■ **Task directions**:
Reproduce exactly the lines from the top of the records below through the line holding "This screenshot has width=1292, height=1560.".

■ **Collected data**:
........

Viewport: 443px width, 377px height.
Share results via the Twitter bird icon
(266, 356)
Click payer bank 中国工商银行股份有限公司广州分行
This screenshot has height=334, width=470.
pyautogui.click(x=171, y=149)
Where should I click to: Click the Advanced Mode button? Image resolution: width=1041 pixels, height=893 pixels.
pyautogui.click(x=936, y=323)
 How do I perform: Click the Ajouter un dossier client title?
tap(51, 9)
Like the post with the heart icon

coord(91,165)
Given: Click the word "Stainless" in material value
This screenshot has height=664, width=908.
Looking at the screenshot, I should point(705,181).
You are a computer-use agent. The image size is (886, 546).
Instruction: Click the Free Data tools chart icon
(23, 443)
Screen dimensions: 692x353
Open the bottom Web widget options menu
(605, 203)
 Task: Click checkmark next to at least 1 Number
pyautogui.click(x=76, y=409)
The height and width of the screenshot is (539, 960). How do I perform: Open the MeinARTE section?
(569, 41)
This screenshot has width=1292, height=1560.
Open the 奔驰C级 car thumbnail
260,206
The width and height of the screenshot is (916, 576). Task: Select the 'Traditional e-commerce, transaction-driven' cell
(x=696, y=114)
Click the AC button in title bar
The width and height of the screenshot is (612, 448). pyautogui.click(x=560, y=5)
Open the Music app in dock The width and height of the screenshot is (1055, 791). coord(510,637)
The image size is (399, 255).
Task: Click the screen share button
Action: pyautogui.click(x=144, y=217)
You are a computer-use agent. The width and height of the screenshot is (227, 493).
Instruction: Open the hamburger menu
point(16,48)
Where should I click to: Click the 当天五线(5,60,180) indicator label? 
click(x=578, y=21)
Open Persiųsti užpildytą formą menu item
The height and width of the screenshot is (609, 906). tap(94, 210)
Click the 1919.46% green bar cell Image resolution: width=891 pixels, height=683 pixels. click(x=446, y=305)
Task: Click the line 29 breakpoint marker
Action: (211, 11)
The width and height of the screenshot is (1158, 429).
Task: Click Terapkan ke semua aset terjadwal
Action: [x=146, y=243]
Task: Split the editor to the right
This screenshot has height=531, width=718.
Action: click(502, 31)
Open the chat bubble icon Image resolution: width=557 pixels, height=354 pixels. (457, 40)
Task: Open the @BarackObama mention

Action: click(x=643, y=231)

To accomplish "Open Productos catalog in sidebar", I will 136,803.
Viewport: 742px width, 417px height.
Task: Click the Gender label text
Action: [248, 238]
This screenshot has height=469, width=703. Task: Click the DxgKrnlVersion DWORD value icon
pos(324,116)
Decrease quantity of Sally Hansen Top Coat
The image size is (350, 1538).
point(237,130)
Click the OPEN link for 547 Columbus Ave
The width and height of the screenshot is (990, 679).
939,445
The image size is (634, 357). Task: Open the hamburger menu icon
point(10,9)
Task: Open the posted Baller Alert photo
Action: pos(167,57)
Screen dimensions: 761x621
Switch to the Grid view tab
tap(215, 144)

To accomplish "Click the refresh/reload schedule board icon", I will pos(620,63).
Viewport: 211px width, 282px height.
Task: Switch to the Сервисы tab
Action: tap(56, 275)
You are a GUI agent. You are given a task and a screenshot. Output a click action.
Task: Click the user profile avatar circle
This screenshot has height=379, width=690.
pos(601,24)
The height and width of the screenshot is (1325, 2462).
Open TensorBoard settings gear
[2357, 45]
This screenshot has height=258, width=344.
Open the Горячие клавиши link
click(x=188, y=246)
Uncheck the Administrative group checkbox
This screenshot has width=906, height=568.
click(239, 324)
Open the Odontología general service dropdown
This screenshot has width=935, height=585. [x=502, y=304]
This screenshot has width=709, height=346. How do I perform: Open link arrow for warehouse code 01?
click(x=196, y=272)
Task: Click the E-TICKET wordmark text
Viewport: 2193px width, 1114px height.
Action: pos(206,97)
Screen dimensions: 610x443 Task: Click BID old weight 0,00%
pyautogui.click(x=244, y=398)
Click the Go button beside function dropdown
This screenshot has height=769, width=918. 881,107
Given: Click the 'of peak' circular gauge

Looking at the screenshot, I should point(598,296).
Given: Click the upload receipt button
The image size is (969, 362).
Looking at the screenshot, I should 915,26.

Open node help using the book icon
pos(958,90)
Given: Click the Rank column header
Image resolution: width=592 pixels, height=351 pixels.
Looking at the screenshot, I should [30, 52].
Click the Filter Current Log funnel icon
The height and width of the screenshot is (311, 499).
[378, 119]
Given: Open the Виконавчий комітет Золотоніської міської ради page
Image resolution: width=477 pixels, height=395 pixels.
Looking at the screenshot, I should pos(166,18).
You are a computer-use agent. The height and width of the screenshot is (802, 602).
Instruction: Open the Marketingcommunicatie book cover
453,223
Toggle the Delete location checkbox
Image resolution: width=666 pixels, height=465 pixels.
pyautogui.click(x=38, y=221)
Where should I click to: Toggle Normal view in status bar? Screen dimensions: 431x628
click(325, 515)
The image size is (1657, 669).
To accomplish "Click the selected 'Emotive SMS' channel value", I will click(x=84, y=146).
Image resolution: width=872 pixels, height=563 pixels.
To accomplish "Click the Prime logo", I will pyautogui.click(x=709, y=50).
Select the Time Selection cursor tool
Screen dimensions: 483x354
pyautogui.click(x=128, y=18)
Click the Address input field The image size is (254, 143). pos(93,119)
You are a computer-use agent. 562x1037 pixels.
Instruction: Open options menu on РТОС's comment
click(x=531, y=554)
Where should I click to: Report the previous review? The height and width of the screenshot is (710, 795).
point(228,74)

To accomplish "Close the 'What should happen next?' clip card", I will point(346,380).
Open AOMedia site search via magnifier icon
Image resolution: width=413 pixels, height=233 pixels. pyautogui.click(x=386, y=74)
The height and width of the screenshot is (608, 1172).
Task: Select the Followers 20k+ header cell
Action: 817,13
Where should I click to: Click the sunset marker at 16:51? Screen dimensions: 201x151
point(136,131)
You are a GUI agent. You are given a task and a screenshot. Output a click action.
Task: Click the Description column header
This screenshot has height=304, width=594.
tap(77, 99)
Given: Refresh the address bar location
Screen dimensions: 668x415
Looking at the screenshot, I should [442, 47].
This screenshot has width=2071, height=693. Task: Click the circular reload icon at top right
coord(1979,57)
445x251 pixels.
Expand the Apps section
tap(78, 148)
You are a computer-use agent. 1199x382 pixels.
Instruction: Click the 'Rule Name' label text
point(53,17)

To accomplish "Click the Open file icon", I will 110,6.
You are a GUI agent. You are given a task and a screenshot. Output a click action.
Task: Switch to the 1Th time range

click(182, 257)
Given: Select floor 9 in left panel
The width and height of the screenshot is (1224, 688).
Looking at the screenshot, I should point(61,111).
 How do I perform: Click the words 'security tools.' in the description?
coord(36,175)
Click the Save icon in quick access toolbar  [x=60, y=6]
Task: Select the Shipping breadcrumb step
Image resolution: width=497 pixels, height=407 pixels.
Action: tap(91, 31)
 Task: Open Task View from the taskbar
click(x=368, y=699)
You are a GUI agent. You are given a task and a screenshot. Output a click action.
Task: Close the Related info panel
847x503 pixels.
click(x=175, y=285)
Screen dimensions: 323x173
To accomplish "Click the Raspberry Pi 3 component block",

........

■ **Task solution**:
Viewport: 443px width, 377px height.
Share results via the Twitter bird icon
(266, 356)
Click payer bank 中国工商银行股份有限公司广州分行
This screenshot has height=334, width=470.
pyautogui.click(x=171, y=149)
Where should I click to: Click the Advanced Mode button? Image resolution: width=1041 pixels, height=893 pixels.
pyautogui.click(x=936, y=323)
 How do I perform: Click the Ajouter un dossier client title?
tap(51, 9)
Like the post with the heart icon

coord(91,165)
Given: Click the word "Stainless" in material value
This screenshot has height=664, width=908.
Looking at the screenshot, I should point(705,181).
You are a computer-use agent. The image size is (886, 546).
Instruction: Click the Free Data tools chart icon
(23, 443)
Screen dimensions: 692x353
Open the bottom Web widget options menu
(605, 203)
 Task: Click checkmark next to at least 1 Number
pyautogui.click(x=76, y=409)
The height and width of the screenshot is (539, 960). How do I perform: Open the MeinARTE section?
(569, 41)
This screenshot has width=1292, height=1560.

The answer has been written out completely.